City officials insist that downtown as a whole remains safe, but they fear the ripple effects that bar-closing violence will have on people's perception of the area.
"A mass majority of people who are downtown are not downtown at the nightclubs at 2 in the morning at bar close," said Council Member Lisa Goodman, who represents downtown. "But it doesn't matter if they're at risk or not, because when there is a perception that there's a crime problem, that perception becomes a reality 24/7."
Perception or reality, it takes a toll on the local economy.
Bar owner Erik Forsberg began preparing to relocate last summer when after-hours violence escalated in the club district. Shootings and stabbings that followed club closings were scaring away his customers at the Ugly Mug -- to the tune of about $50,000 in June.
"My business just completely dropped off because of it," said Forsberg, who sold the business and now runs a new bar, Devil's Advocate, near Nicollet Mall and far from the violence. "That's a staggering blow which takes months to recover from."
Dario Anselmo, owner of the Fine Line Music Cafe on First Avenue and 4th Street, said he has lost "tens of thousands of dollars" annually because of the violence.
"The business owners down there are tired of it," Anselmo said. "We have a crisis every year about this time of year. And if you know you have a crisis happening every year, then it really shouldn't be a crisis. It should be dealt with."

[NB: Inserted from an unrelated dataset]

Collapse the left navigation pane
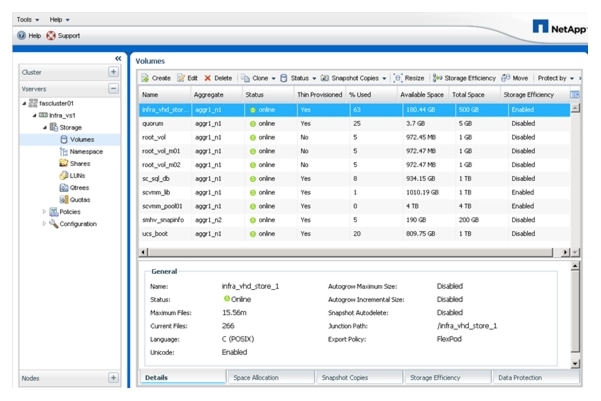 118,58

Anselmo said he believes the city needs to commit more resources to both police and regulatory efforts to help stem the problem.
Andrea Christenson, a vice president of the real estate firm Cassidy Turley, saw the ripple effects last year when trying to lease commercial space on First Avenue to restaurants. Several serious prospects walked away after witnessing the chaos at bar close.

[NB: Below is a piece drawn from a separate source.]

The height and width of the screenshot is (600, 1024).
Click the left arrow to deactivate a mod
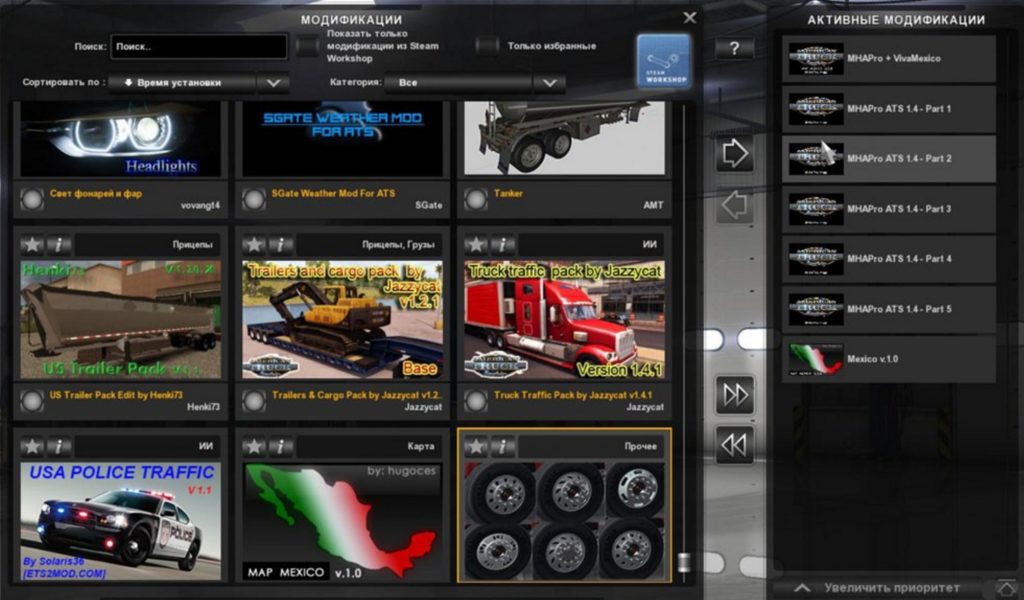733,205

"We had letters of intent going back and forth when they backed out," said Christenson. "They said, 'Have you been down here after midnight?' "

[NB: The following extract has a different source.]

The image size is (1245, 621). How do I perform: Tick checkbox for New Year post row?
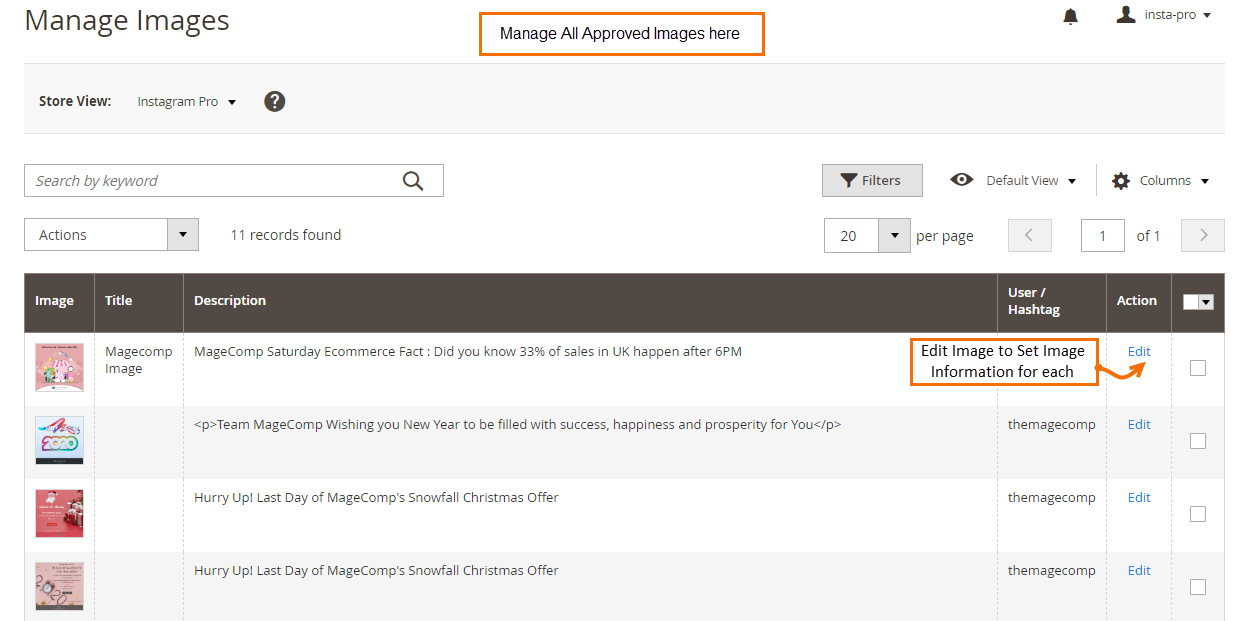pos(1198,441)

Club owners such as John Barlow claim they are often unfairly targeted. Barlow, who co-owns Epic on 5th Street, said they scan customers "like an airport" using metal detectors, hand wands, pat downs and even checking inside shoes. He says he bears some responsibility for bringing the crowds downtown "and trying to run a business," but he can't control violence on public streets.
"When are people going to be held responsible for their own conduct?" Barlow said. "I can police the front of my business. ... But when they go down into a parking lot or they go a block away, at some point I have to hand them off to someone."
In an interview, Mayor R.T. Rybak sounded a warning to the "few key bars" creating what he called "nuisance nights" on Sunday: "Knock it off or we'll be tougher in regulation. And we're looking right now at what we can do."
Rybak cited the "success" last year of actions taken against the club Karma (co-owned by Barlow), the scene of several violent incidents, which was regulated so heavily that it shut its doors.
But stiffer penalties also have their limits: The violence hasn't stopped, and Karma's clientele has dispersed to other establishments nearby.
A lot of attention is focused on the exodus that occurs when liquor service ends at 2 a.m. -- clubs must be empty by 2:30 a.m. "It's like the beginning of a race: Lift up the doors and all of the horses run," Celeste Shahidi, the owner of two buildings on First Avenue, described the scene. She thinks bar closing hours should be staggered to prevent the rush.
"From a public safety issue, it would be better to stagger closing so that some people are coming out at one time and another and another," said Rybak, who is also open to considering extending the closing time. "It's not the best to have everybody out on the street at 2 o'clock. But which business do you allow to stay open later or earlier is always the challenge."
Goodman said club owners hosting problematic 18-plus events need to take more responsibility. "They need to step forward as being part of the solution," he said. "Because we cannot police our way out of this."